The questions will discourage business interests who want you as
president, from hedging their bets. Hedgers will be branded as those
who expediently switch sides, and their ethics and loyalty will be
questioned. What businessman would want to be publicly known as a
hedger who supported you and (fill in the blanks) – just in case?

The queries may force some candidates to claim they are self-financed.
Which only raises obvious questions like, where did all that money come
from? Does no one believe in him or her enough to help out?

Who is providing you with the wherewithal to spend what you are
spending? Why are you taking their money? Why are they part of your
team?

If you are lucky, the media may realize that there is a lot of traction
in these questions. If they pick it up – let them run with it.
Encourage them to report on the number of election posters,
commercials, rallies, private polling, sophistication of organization,
and campaign consultants and extrapolate the amounts spent for these.

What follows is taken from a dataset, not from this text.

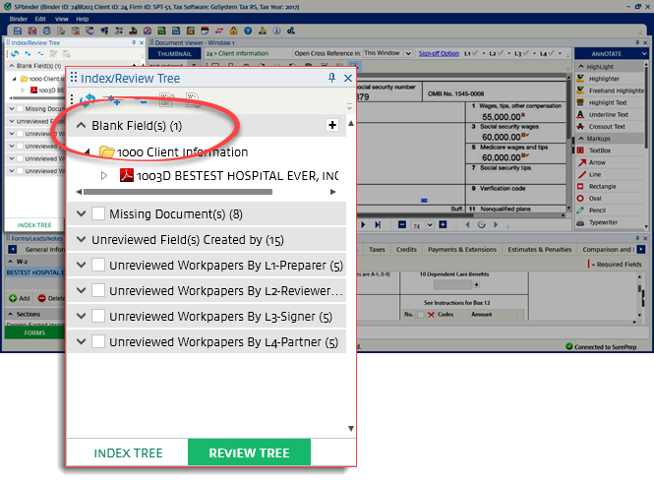Open the REVIEW TREE tab
Screen dimensions: 654x482
(x=249, y=452)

Good poll results juxtaposed with campaign war chests will carry your
message. If your poll numbers are not so good, modify your campaign
line to “People should win elections – not money.” It will add a moral
imperative, turn your campaign into a crusade and inspire your people
work harder.

Elections are like beauty contests where the one with the best makeup and PR wins.

These things take money – which you don’t have. So level the playing
field, make money difficult for everybody by making clean money the
only money acceptable in this election.

We may finally have an election over character, issues and platforms.
People should win elections and not money. That’s the way it should be.